Ford, Firestone in a PR freefall

Impact: Slow reaction by Ford and Bridgestone/Firestone to problems with Firestone tires exacerbated the situation and turned it into a consumer debacle, crisis management experts say.

September 17, 2000|By June Arney | June Arney,SUN STAFF

If Bridgestone/Firestone Inc. and Ford Motor Co. had only stepped forward together, ordered a recall of tires sooner, been more forthcoming with consumers early on, the companies' current debacle wouldn't have reached such epic proportions, experts say.

As it is, the crisis is destined to take its place in the textbooks among the most celebrated examples of bungled public relations with the 1982 Tylenol tampering, the 1989 Exxon Valdez oil spill, and the 1996 Texaco racial bias scandal, according to crisis managers.

"Right now, my opinion is not too good of the way Bridgestone/Firestone has handled this," said David M. Petrou, president and chief operating officer of Eisner Petrou and Associates Inc. "At the very least, you have a company that is not very forthcoming with the complete truth. At worst, you have a cover-up situation that may very well have contributed directly to people's deaths. I think Ford has done a nominally better job with public relations."

The full implications of the crisis involving Ford Explorers and Firestone tires and their suspected role in more than 1,400 accidents and at least 88 deaths in the United States will not be known for some time. But some wonder whether the Firestone brand can survive and what Ford will have to do to win back consumer confidence.

Both companies had the opportunity to prevent it from spiraling out of control. But the window of opportunity for businesses when they are confronted with a public crisis is small. The first 24 hours are critical, experts said. And when those hours tick away, blunders become magnified.

"The most dangerous long-term effects are those from the very beginning," said David H. Nevins, president of Nevins & Associates Inc., a Hunt Valley-based marketing and public relations firm, who has taught crisis communications at the Johns Hopkins University and the University of Maryland. "It is so important to do the right thing from minute one, because the early mistakes are the most difficult to recover from."

Brian J. Lewbart, vice president of marketing for Richardson, Myers & Donofrio Inc. and president of the Maryland chapter of the Public Relations Society of America, said that although Bridgestone/Firestone and Ford have done many of the right things recently, it might be too late to make a difference.

"If a company turns around its strategy after its first couple days, they could mitigate the damage, but I think the reports would be that it was a public relations move rather than true concern for consumer safety," Lewbart said. "The damage has been done in that they didn't show as a company that they were taking responsibility and that consumer safety was No. 1. To come back later and change course, people will see through that."

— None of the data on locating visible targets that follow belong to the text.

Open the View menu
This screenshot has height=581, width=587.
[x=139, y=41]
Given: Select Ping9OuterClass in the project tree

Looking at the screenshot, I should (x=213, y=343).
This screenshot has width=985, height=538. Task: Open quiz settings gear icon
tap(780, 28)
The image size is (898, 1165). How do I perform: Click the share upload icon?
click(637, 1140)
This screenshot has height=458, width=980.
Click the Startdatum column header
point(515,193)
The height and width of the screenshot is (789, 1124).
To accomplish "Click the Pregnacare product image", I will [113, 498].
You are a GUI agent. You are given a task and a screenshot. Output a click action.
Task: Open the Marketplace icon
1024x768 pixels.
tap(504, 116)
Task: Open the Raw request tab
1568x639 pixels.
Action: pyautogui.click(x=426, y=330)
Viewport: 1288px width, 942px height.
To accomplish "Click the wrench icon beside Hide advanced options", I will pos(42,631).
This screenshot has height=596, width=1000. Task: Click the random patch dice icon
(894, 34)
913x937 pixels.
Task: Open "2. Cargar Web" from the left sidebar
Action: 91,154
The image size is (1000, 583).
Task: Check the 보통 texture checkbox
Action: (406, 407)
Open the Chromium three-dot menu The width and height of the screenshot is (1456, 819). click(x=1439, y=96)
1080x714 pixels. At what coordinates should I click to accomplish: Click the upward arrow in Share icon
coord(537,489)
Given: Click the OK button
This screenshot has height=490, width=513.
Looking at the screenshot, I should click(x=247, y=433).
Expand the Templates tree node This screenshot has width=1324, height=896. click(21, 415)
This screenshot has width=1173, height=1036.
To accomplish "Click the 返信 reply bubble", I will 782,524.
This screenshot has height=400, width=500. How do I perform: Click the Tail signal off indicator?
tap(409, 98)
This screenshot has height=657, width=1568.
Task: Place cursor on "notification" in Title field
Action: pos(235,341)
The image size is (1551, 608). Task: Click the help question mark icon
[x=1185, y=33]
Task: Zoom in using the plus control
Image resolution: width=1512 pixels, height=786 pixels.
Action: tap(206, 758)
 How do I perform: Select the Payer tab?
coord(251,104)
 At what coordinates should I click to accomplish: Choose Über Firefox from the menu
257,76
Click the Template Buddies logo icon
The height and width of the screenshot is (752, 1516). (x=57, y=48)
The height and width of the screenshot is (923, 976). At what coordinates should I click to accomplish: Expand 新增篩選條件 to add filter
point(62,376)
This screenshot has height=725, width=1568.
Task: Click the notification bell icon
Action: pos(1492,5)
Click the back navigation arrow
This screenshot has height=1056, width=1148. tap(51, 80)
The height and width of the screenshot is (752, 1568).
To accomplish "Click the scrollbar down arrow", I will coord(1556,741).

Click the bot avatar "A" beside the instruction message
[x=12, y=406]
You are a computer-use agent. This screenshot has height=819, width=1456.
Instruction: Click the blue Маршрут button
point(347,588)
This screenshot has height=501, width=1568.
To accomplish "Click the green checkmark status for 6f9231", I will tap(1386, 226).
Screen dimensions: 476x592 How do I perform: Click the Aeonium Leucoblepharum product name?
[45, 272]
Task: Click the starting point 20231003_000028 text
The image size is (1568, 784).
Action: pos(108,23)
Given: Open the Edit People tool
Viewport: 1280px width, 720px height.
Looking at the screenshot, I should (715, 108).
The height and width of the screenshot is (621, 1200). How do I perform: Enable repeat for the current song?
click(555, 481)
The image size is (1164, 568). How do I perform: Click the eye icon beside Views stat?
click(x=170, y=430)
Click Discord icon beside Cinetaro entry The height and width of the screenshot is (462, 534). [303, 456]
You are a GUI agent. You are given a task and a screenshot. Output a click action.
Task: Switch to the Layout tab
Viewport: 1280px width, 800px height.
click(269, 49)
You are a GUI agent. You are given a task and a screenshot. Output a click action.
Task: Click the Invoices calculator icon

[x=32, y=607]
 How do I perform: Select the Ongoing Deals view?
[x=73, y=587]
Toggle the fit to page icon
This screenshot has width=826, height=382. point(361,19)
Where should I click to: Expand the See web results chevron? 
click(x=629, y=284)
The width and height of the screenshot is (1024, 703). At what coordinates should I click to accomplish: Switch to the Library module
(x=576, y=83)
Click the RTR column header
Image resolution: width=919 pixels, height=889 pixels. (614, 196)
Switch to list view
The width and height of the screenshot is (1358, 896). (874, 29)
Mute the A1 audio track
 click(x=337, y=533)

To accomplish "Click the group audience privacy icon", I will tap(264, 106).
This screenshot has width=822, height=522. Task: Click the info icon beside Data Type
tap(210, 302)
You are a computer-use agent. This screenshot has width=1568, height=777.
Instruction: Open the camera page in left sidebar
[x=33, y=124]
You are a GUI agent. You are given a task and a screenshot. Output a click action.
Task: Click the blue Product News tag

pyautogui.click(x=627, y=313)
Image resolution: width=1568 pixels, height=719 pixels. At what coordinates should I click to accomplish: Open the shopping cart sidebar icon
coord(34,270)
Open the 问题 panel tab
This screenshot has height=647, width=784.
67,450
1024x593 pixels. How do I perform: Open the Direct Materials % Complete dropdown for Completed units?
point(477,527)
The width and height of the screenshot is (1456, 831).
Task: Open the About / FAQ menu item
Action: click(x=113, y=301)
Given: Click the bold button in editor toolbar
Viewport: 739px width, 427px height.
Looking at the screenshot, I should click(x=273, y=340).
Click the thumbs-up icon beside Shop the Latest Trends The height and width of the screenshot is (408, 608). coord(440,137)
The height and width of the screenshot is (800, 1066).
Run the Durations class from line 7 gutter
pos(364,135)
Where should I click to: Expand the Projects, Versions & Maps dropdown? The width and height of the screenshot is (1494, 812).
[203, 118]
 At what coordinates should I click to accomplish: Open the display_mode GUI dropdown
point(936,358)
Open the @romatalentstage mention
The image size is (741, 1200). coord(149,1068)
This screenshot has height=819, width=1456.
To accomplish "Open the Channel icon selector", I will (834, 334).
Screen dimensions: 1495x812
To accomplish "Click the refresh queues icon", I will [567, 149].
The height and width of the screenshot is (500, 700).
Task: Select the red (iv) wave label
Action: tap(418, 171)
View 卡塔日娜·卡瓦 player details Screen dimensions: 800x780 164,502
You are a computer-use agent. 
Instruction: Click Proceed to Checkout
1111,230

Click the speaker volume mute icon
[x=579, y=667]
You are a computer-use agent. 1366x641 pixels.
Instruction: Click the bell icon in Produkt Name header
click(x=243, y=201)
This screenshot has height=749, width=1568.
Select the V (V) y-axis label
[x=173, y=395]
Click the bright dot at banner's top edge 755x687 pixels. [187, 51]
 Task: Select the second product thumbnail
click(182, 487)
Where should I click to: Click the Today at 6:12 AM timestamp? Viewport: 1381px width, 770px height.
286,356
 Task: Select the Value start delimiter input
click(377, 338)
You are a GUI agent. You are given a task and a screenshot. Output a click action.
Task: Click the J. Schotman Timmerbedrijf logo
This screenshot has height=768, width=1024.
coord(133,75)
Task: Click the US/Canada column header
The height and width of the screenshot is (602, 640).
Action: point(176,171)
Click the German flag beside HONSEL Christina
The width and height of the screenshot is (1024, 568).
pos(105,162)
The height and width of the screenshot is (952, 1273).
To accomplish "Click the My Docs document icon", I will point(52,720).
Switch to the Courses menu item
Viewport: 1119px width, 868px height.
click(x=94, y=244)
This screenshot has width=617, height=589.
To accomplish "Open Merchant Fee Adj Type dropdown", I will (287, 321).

And the nature of journalism ensures that the companies' initial stances will be repeated in articles. "That part of the story never goes away," Lewbart said.

Some experts said that months before the batch of articles hit the news in late July and early August, a period existed when Firestone, if not both companies, should have come forward voluntarily with information and thereby curbed the public relations crisis that engulfs it.

But once the suspicions of flawed tires hit the media, there was no turning back. And the stance taken by the two companies has made matters worse.

Last month, Bridgestone/Firestone, a subsidiary of Japanese-based Bridgestone Corp., launched a recall of 6.5 million ATX, ATX II and Wilderness AT tires that have been blamed in scores of deaths. Most of the tires, which can suffer blowouts and sudden loss of tread, were installed on the Explorer, the country's top-selling sport utility vehicle, and on light Ford trucks. Since the recall started Aug. 9, at least five deaths have been reported on U.S. highways in which treads reportedly separated on Firestone tires mounted on Explorers.

At first, Firestone and Ford insisted that the tires were safe, after a report July 31 by KHOU-TV in Houston that Ford had recalled Explorer SUVs with Firestone tires in three foreign countries.

In the days that followed, the uproar increased. However, it wasn't until Aug. 9 that Firestone issued its recall in this country.

Although both companies are taking hits for the handling of the situation, Ford typically receives higher marks.

Firestone "didn't aggressively deal with the issue right up front in a truthful way," Lewbart said. "When you don't hear them saying anything you expect the worst. ... They just did nothing really to reassure the public. Ford was much quicker in educating consumers; they were not as defensive."

Initial Firestone reaction

Firestone seemed to minimize the problem during the first few days of the crisis, said Keith M. Hearit, an associate professor of Communication at Western Michigan University.